AI Quality Evaluation Harness
Every code change runs against a battery of real-conversation scenarios before reaching a clinic. Regressions are caught by tests, not by clinic owners.
Why we built it
As Routiq’s AI got more capable, the surface area for subtle regressions grew faster than human review could catch. A prompt tweak intended to improve booking flow could unintentionally degrade enquiries. A new tool could change how the model reasons about availability.

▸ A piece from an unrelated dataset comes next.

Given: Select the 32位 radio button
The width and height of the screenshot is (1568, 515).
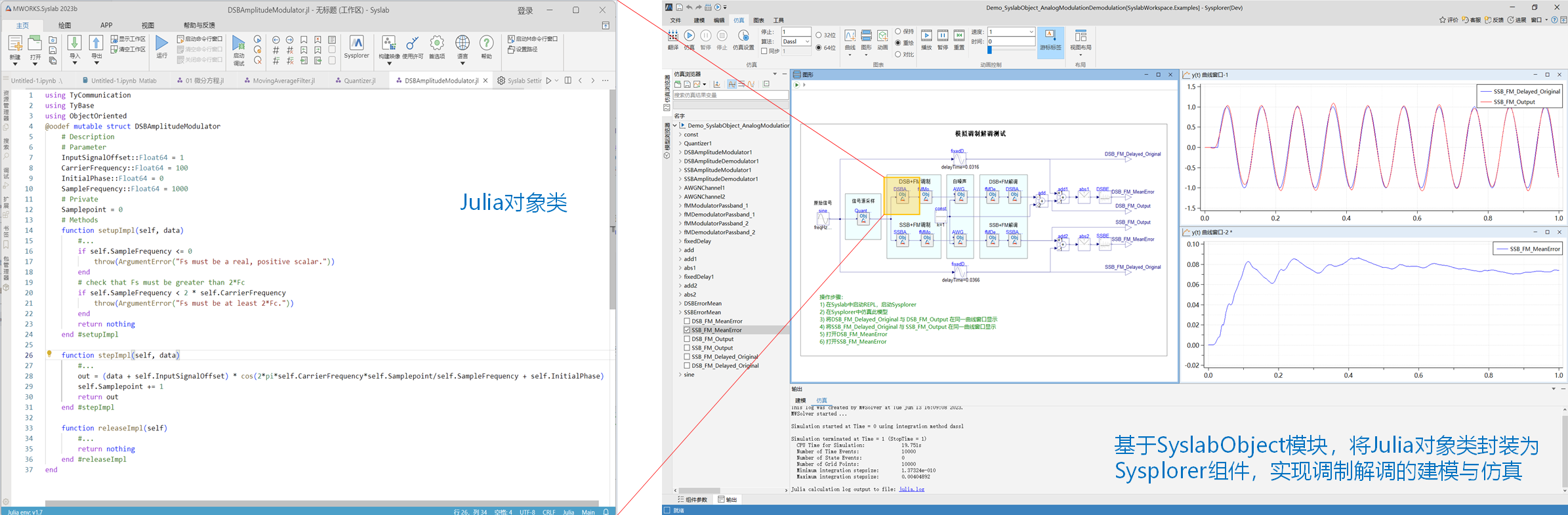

We needed an automated system that could answer, on every change: did our AI just get better, worse, or neither — across the conversations that actually matter?
What shipped
A scenario-based evaluation harness that runs against the live agent stack. Each scenario simulates a real patient conversation — multi-turn, with realistic timing, across SMS, WhatsApp, voice, and webhook flows. An LLM grader then judges whether the AI handled the conversation correctly against the scenario’s expected outcome.
The system runs:
- On every relevant commit during development
- On the deployed agents in production, as a continuous sanity check
- On a growing library of “things that went wrong before” — every real incident becomes a permanent eval
Why this changes the trajectory
For clinic owners: more confidence that what we ship is what we tested. Fewer regressions, faster recovery when something does slip.
For us: we can move faster. A safety net under the AI means we can ship improvements weekly instead of monthly.